C传递指向函数混淆的指针 [英] C passing pointer to a function confusion

问题描述

我在这里有点困惑.这是一本很棒的 C 书，也许我对它的质疑太多了，但不知何故它没有意义.我希望我能说出我的困惑.

I am a bit confused here. This is from a great C book, and maybe I question it too much, but somehow it didn't make sense. I hope I can tell my confusion.

假设下面&a指向内存地址87，&b指向内存地址120；

Let's say below &a points to the memory address 87 and &b points to the memory address 120;

int a = 3;
int b = 4;
swap(&a, &b);

void swap(int *px, int *py) {
   int temp;
   temp = *px;
   *px = *py;
   *py = temp;
}

好的，问题来了:当我们调用函数swap并将参数传递给函数时我们实际上是将px"设置为87还是将*px"设置为87?

OK, here is the question: When we call function swap and pass the parameters to the function are we actually setting "px" to 87 or are we setting "*px" to 87?

因为如果我们将 *px 设置为 87 那么根据 * 符号的定义，我们设置的是指针指向的值，而不是 p 持有的内存地址，这在这个例子.另一方面，如果我们实际上将p"设置为 87，那么 swap 中的代码是有意义的，因为当我们在函数中使用 * 符号时，我们将引用该地址中的值3"这里.但是为什么语法令人困惑并且看起来好像我们正在设置

Because if we are setting *px to 87 then by definition of the * sign, we are setting the value where the pointer refers to, but not the memory address p holds, which is wrong in this example. On the other hand, if there we are actually setting "p" to 87 then the code in swap makes sense, because then when we use the * sign in the function we will be referring to the value in that address which is "3" here.

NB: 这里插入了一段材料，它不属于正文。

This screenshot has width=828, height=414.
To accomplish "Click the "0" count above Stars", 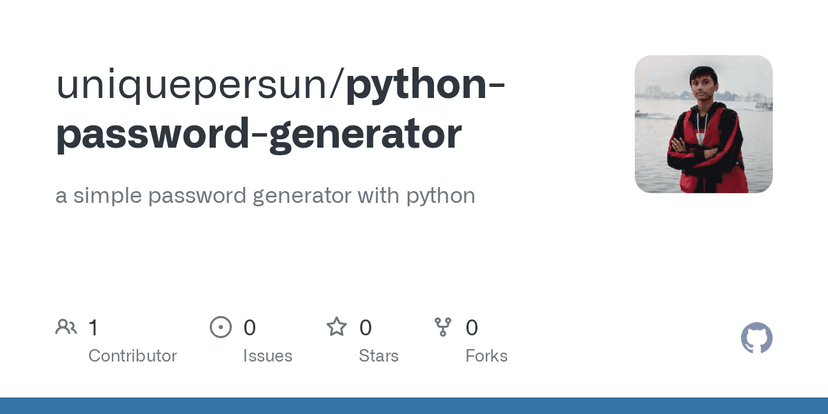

But then why is the syntax confusing and looks like as if we are setting

*px = 87

?

推荐答案

* 可能意味着三个不同的事情，具体取决于上下文:

* may mean three different things, depending on the context:

• 在a * b中，表示乘法.
• 在int *a中，表示我们现在声明一个变量或参数a，其类型为int *(指向int).
• 在*a中(假设*左边没有数据类型，所以这是一个表达式而不是一个declaration)，意思是a 是一个指针，我们要查看它指向的值(也称为解除引用指针".

• In a * b, it means multiplication.
• In int *a, it means "we are now declaring a variable or parameter a, whose type is int * (pointer to int).
• In *a (assuming that there is no data type to the left of *, so that this is an expression and not a declaration), it means "a is a pointer, and we want to look at the value it points to (also known as dereferencing the pointer".

所以你方法的参数是a，而不是*a；星号是参数类型的一部分，a 是您设置为 87 的内容.将指针声明编写为 int * a 或 int* a> 而不是 int *a 可能有助于更清晰地区分声明和取消引用.

So the parameter to your method is a, not *a; the asterisk is part of the parameter's type, and a is what you are setting to 87. Writing pointer declarations as int * a or int* a instead of int *a may help making the distinction between declaration and dereferencing clearer.

这篇关于C传递指向函数混淆的指针的文章就介绍到这了，希望我们推荐的答案对大家有所帮助，也希望大家多多支持IT屋！